> _Selected text_
Harvard University law professor Ronald Sullivan lost his position as faculty dean of Winthrop House after student-activists complained that his decision to represent Harvey Weinstein made campus an unsafe place for women. It did not matter to them that Sullivan had previously represented scores of controversial clients—including accused murderers and terrorists—and worked tirelessly to advocate for criminal justice reform.

Now Sullivan has penned an op-ed for The New York Times that criticizes the students for letting their feelings override reason, and the administration for bowing to their demands. He writes:

I am willing to believe that some students felt unsafe. But feelings alone should not drive university policy. Administrators must help students distinguish between feelings that have a rational basis and those that do not. In my case, Harvard missed an opportunity to help students do that.

I wish I could say that Harvard’s response in these matters is unique in higher education. Unfortunately, many universities have failed in this regard of late.

> _Record set_
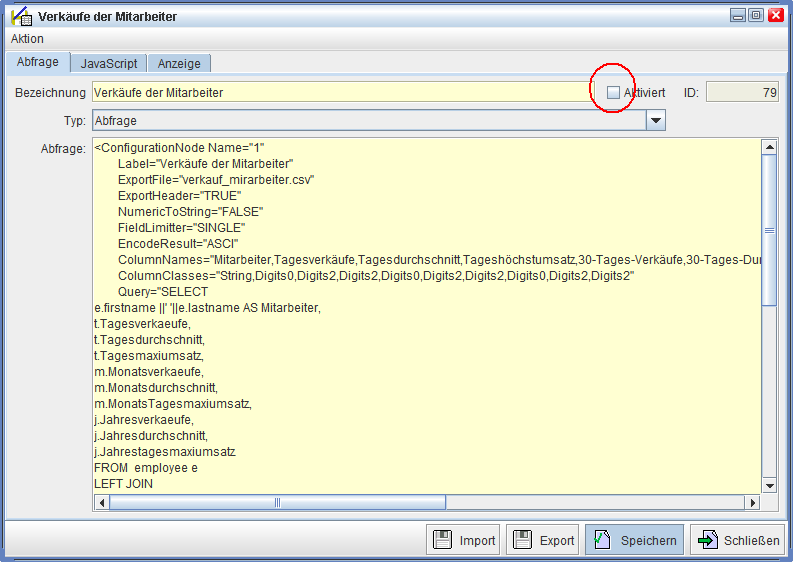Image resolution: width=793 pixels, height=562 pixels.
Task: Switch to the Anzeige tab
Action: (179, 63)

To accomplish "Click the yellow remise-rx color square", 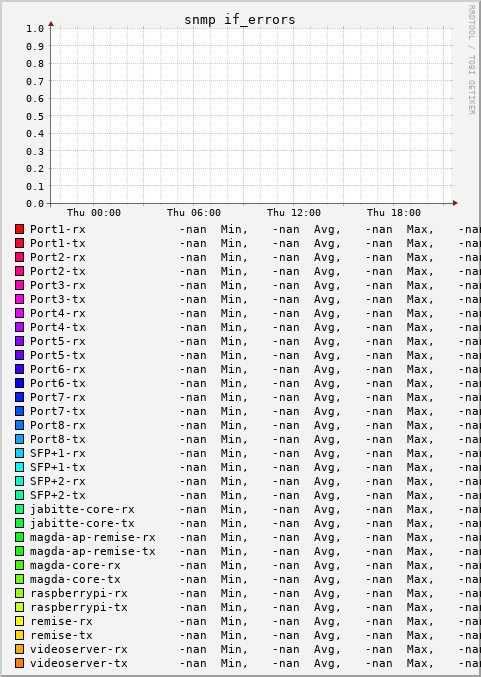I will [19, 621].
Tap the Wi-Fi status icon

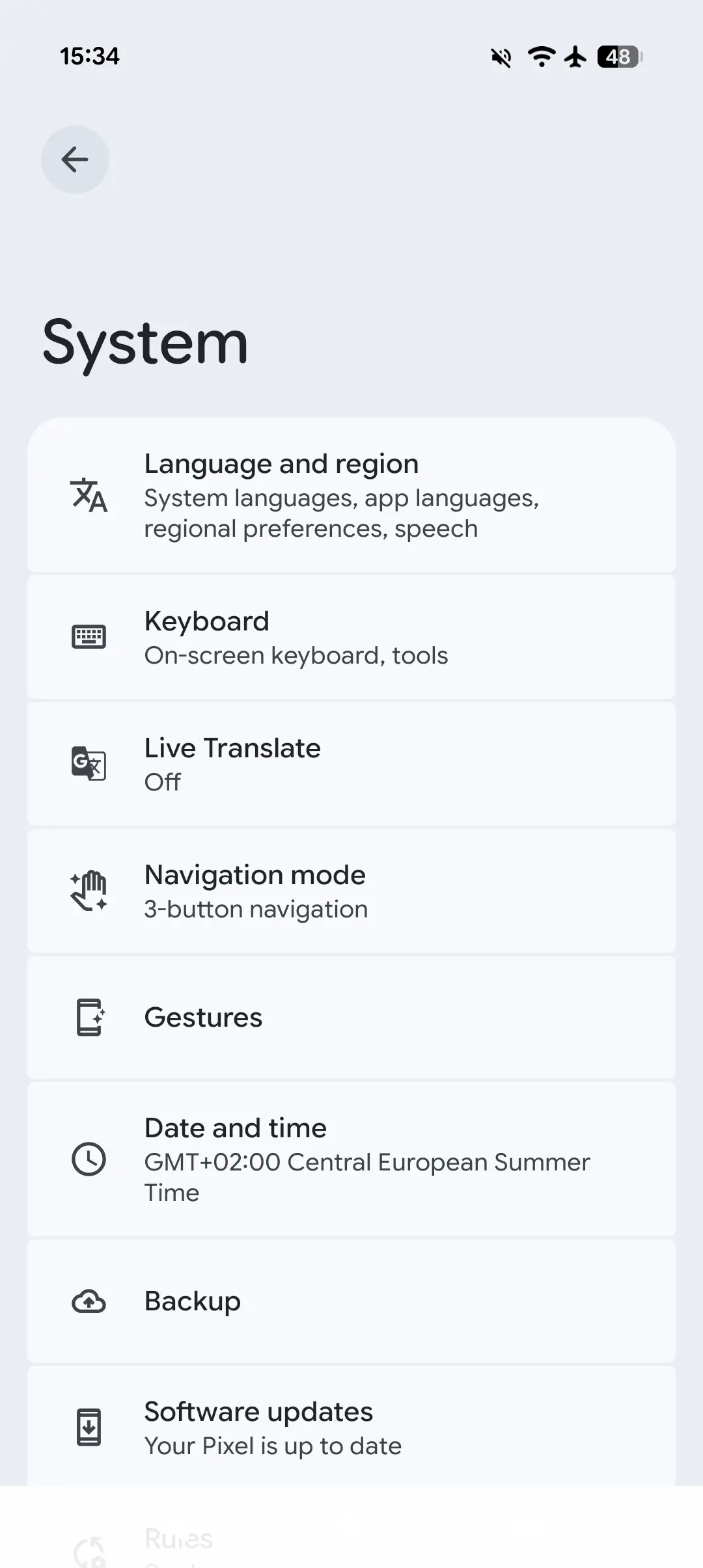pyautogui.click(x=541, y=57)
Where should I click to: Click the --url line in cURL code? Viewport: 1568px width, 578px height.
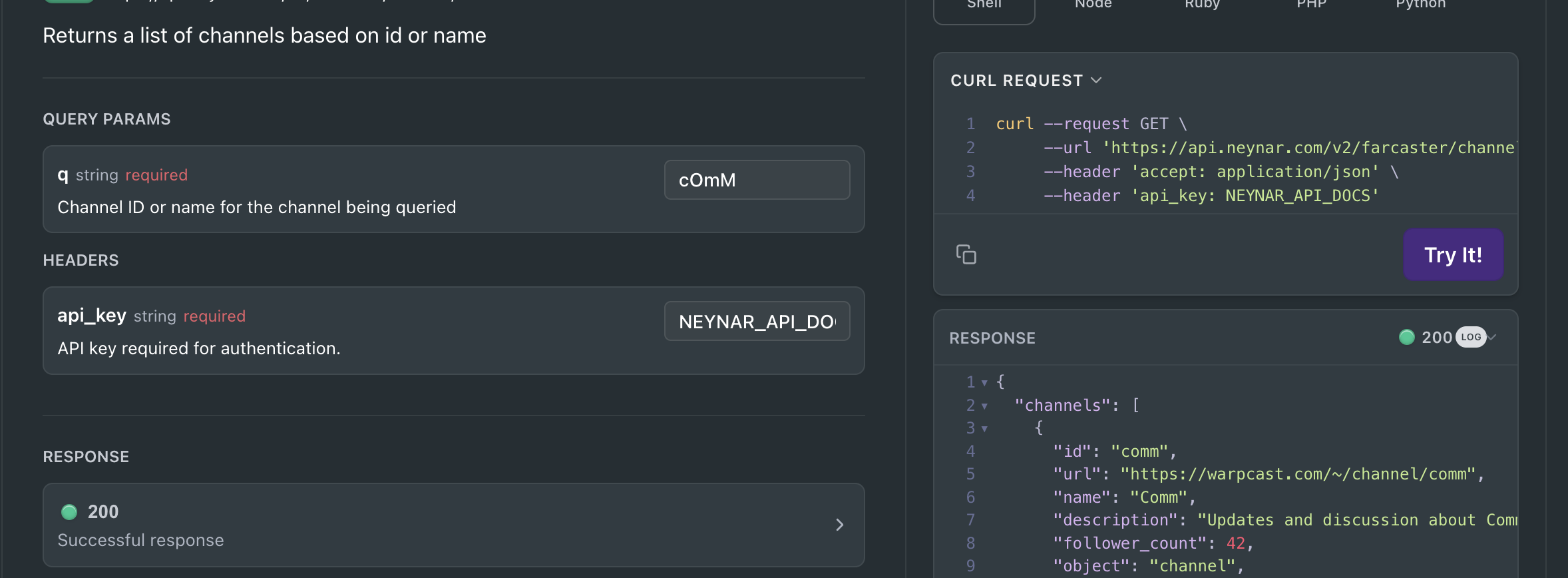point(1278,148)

> _Problem_
Answer these questions from the text about Ronald Sullivan:
(a) What position did Sullivan lose at Harvard?
(b) In which newspaper did his op-ed appear?
(c) According to Sullivan, what should not drive university policy?

> _Reply to the task_
(a) Faculty dean of Winthrop House
(b) The New York Times
(c) Feelings alone